CrimsonDB: Zero Knobs, High Performance

Self-design

CrimsonDB decides autonomously how to change its core design to adjust to workload, hardware and other parameters. It can assume arbitrary shapes in between the core design classes of log, LSM-tree, B-tree, and their hybrids. It offers optimal reads and writes given a memory budget and an application workload.

Performance

We build CrimsonDB by mapping the whole possible design space of key-value stores. This allows us to discover new designs and optimizations. Through them we push read and write performance towards the optimal behavior, while at the same time discover the rules that govern automation.

What if?

CrimsonDB offers advanced system design exploration features such as allowing to reason about hardware properties and the potential benefit when adding new hardware or what kind of low level system design choices would bring a required performance property for a given workload.

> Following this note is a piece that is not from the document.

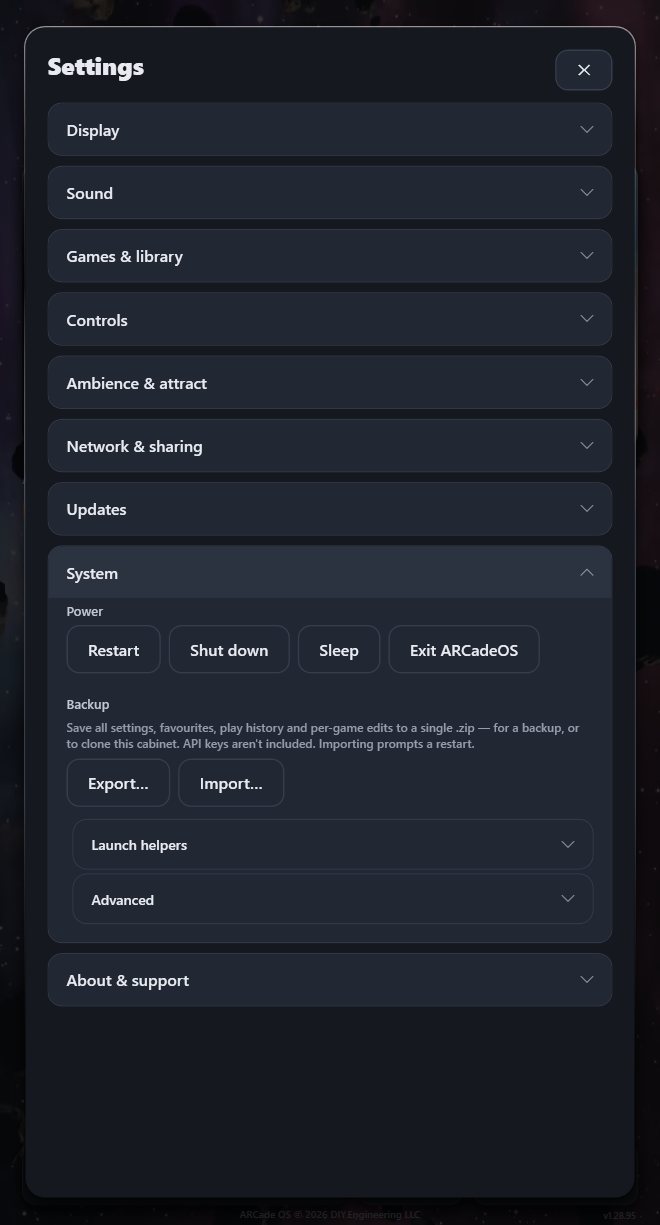Screen dimensions: 660x1225
Task: Expand the Network & sharing section chevron
Action: (x=587, y=446)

Some of the technology is published in research papers. The Data Calculator paper in SIGMOD 2018 shows how we can synthesize more data structures than stars on the sky to pick the right one for a given problem. The Design continuums paper in CIDR 2019 shows how we can perceive all core NoSQL data structures as a single data structure! The Monkey SIGMOD 2017 and TODS 2018 papers show how to pick the optimal number of bits for each bloom filter in an LSM-tree and how to pick the optimal size ratio and merge policy. The Dostoevsky paper in SIGMOD 2018 offers better trade-offs between lookup costs, merge overheads, and storage space by identifying and removing superfluous merge operations in NoSQL systems. Finally, the Cosine paper in VLDB 2022 takes a first step to show that given a workload and a budget, how we can self-design the perfect storage-engine on cloud that optimizes cloud-cost and performance.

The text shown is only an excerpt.